======== Material for the task

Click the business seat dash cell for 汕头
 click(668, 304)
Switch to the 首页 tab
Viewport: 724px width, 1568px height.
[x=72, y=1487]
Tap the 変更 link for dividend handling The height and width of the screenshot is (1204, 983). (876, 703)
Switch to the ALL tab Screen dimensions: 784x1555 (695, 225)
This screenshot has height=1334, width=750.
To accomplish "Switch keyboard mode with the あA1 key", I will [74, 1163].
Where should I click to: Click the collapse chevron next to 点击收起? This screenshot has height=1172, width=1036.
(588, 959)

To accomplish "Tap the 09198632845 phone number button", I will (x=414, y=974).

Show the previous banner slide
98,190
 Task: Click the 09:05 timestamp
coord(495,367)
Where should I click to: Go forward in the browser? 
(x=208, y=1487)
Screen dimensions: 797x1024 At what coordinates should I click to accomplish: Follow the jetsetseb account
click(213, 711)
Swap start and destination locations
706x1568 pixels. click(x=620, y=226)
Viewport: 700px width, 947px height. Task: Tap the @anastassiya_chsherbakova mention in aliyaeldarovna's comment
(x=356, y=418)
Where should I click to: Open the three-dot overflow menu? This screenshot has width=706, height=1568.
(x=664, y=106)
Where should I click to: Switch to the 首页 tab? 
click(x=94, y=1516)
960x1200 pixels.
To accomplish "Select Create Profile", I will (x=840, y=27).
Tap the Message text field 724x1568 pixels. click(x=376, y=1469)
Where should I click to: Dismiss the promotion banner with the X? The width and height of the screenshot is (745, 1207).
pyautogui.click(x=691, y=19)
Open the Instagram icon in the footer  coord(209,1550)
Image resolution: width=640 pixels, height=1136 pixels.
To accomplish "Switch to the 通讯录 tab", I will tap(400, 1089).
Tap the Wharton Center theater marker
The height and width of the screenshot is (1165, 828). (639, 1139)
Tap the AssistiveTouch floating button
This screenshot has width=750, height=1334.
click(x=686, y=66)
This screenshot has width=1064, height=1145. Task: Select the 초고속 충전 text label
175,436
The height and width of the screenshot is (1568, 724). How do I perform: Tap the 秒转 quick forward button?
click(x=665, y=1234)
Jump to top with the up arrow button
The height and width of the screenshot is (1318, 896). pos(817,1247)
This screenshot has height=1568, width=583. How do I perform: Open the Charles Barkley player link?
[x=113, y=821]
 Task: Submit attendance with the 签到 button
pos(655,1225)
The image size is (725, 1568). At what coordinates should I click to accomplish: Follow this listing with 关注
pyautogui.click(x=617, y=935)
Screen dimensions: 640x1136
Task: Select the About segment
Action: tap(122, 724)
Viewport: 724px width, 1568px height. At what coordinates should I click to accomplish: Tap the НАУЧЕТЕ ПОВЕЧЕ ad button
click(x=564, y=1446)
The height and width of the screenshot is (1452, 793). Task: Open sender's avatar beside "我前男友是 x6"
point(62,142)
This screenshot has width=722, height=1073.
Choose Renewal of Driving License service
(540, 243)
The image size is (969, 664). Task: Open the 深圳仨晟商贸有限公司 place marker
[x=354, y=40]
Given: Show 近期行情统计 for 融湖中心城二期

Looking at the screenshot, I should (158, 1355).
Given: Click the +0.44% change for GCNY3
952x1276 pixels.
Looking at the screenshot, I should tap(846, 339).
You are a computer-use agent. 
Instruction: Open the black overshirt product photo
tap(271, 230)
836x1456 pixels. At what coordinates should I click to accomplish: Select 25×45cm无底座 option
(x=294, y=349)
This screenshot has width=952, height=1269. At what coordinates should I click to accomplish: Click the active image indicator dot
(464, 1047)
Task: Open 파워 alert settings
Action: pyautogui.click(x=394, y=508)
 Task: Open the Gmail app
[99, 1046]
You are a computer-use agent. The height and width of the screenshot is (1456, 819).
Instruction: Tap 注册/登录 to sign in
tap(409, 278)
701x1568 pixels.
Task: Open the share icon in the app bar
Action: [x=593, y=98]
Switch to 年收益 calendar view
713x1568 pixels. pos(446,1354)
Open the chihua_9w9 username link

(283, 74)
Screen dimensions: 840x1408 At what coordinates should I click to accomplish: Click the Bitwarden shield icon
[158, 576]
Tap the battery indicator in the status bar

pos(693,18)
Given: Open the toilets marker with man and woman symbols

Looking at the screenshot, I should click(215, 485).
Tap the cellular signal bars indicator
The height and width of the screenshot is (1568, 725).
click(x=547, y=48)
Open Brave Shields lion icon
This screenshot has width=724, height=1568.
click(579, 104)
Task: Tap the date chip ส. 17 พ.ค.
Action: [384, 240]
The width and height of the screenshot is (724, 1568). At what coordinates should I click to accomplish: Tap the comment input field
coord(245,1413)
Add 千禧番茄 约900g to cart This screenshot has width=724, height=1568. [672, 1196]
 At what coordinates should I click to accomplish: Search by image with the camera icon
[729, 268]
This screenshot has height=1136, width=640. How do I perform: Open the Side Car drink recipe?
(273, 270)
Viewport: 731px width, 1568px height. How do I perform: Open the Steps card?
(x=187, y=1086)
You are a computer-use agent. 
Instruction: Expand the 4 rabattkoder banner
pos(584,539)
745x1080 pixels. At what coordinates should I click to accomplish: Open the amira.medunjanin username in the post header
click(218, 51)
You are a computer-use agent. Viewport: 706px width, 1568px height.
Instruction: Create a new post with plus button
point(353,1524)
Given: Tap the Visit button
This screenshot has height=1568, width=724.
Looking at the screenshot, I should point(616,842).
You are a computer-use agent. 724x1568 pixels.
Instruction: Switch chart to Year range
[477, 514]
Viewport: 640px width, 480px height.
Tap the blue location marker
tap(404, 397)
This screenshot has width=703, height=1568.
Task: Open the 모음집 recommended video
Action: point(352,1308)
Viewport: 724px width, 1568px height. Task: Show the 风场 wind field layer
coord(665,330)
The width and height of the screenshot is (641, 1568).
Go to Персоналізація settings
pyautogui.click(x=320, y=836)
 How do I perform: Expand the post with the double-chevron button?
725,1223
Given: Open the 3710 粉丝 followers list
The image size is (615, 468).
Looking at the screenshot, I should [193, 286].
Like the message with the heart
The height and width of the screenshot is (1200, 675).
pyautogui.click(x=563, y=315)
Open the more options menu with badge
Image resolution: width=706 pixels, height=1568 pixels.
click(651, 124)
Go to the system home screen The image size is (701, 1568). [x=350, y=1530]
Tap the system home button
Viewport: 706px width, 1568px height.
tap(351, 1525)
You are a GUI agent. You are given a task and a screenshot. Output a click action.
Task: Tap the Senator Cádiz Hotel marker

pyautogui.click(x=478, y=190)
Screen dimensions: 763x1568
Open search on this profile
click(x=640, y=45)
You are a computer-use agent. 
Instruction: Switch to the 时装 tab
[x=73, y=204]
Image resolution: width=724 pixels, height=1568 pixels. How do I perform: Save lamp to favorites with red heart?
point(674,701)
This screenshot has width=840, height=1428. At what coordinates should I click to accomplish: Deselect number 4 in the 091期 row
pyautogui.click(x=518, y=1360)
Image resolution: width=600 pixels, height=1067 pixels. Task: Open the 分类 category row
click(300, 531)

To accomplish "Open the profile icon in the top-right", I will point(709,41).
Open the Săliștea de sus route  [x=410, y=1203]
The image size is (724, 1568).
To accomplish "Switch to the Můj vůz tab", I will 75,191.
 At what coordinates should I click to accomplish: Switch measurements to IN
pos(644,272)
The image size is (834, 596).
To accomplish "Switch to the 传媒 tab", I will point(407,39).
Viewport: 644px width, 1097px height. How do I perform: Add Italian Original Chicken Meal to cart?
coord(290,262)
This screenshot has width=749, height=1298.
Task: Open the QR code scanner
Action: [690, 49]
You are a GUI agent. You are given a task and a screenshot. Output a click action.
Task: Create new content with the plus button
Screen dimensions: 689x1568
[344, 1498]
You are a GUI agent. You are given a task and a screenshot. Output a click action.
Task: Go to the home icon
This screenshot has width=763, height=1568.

================

Directive:
Can you write out the lines starting with the line that contains "Open the chihua_9w9 username link" and going on through the line that contains "pos(693,18)", keeping them exactly as they appear?

The output:
Open the chihua_9w9 username link

(283, 74)
Screen dimensions: 840x1408 At what coordinates should I click to accomplish: Click the Bitwarden shield icon
[158, 576]
Tap the battery indicator in the status bar

pos(693,18)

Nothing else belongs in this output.